START

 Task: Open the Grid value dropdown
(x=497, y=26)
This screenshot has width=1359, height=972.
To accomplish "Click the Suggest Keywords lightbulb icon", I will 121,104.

END
START

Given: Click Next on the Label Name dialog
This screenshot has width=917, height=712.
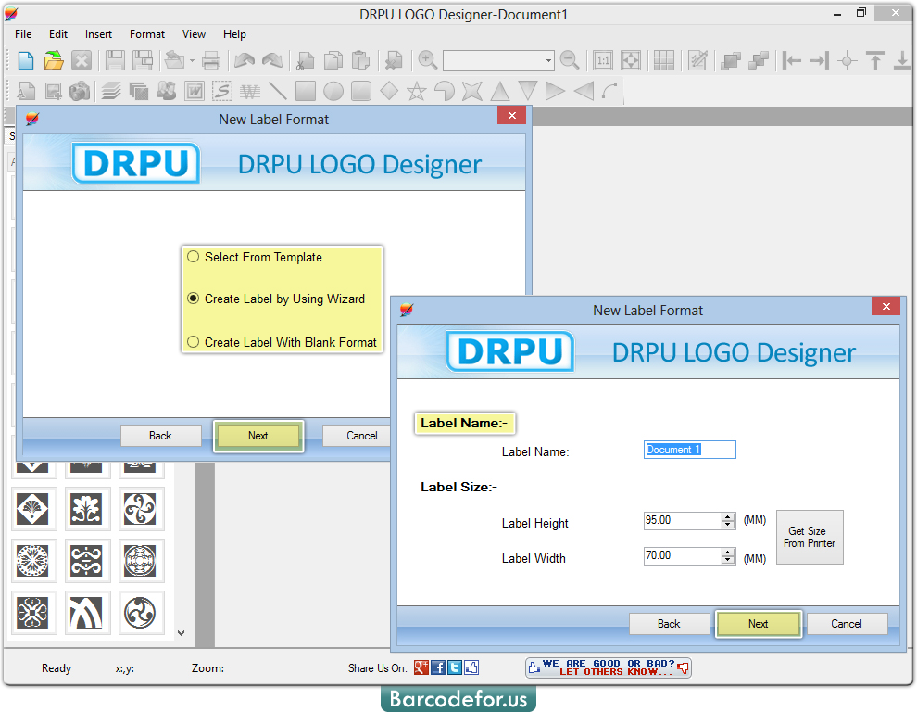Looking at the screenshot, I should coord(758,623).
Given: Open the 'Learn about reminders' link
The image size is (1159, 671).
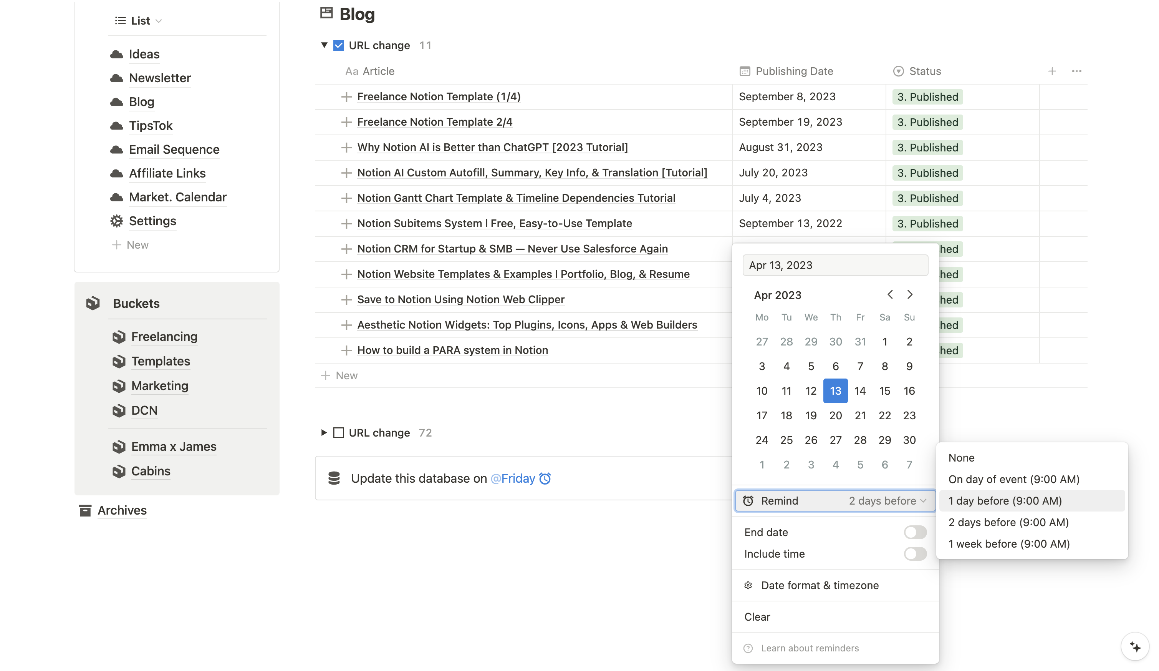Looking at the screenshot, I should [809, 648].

END

◆ TASK TO COMPLETE ◆
Copy the rows word for word, starting at the line that contains "Given: Click Next on the Label Name dialog" and ending after the line that contains "Looking at the screenshot, I should [809, 648].". Omit the pictures from your copy.

◆ REPLY TO THE EXERCISE ◆
Given: Click Next on the Label Name dialog
This screenshot has width=917, height=712.
Looking at the screenshot, I should coord(758,623).
Given: Open the 'Learn about reminders' link
The image size is (1159, 671).
Looking at the screenshot, I should [809, 648].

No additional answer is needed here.